> **INSTRUCTIONS FOR THE TASK**: Reproduce, from the lines below, exactly the stretch that begins at the line containing "Viewport: 1366px width, 768px height." and ends at the line containing "Click the main ZODB page heading", both included.

> **DATASET EXCERPTS**:
━━━━━━━━━━
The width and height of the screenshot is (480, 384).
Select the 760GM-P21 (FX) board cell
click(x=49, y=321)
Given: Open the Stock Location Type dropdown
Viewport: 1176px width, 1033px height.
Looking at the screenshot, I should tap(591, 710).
━━━━━━━━━━
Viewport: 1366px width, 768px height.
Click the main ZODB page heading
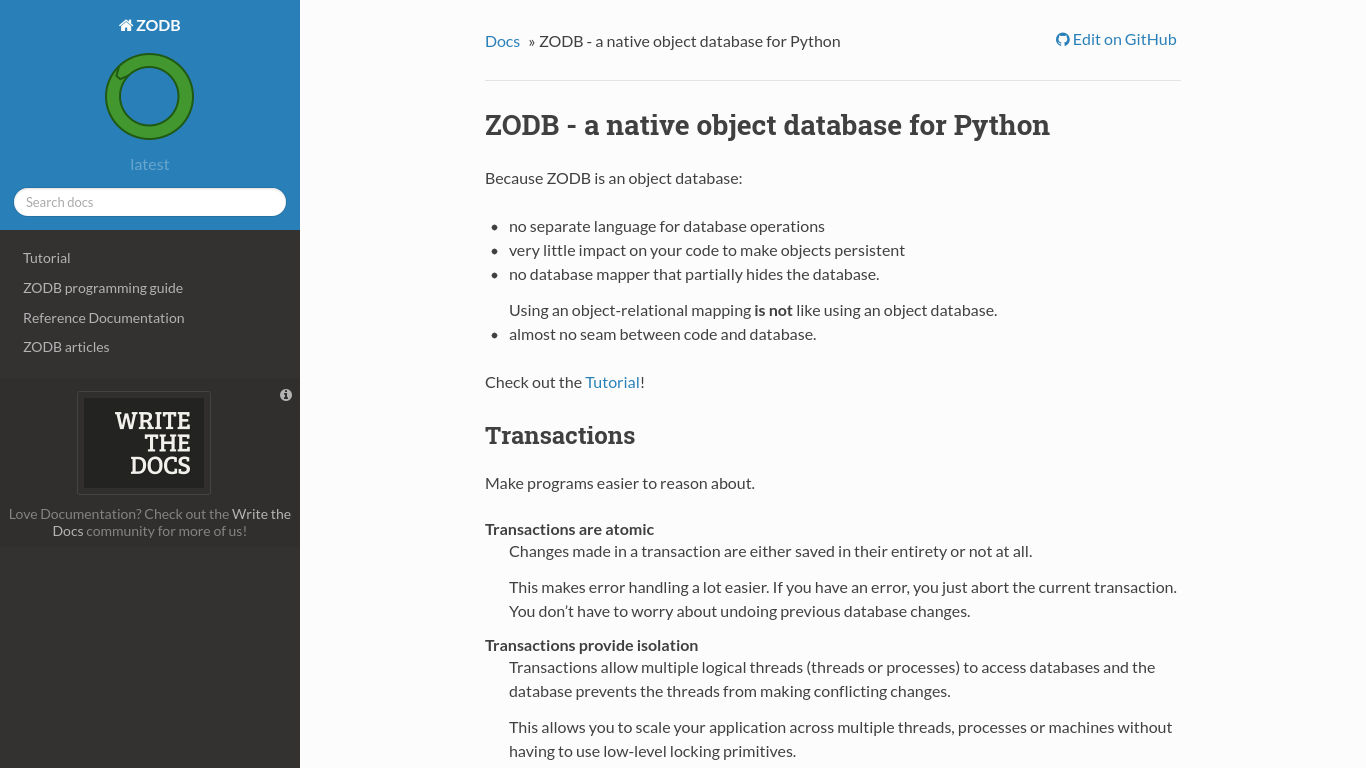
━━━━━━━━━━
> **REPLY TO THE TASK**:
Viewport: 1366px width, 768px height.
Click the main ZODB page heading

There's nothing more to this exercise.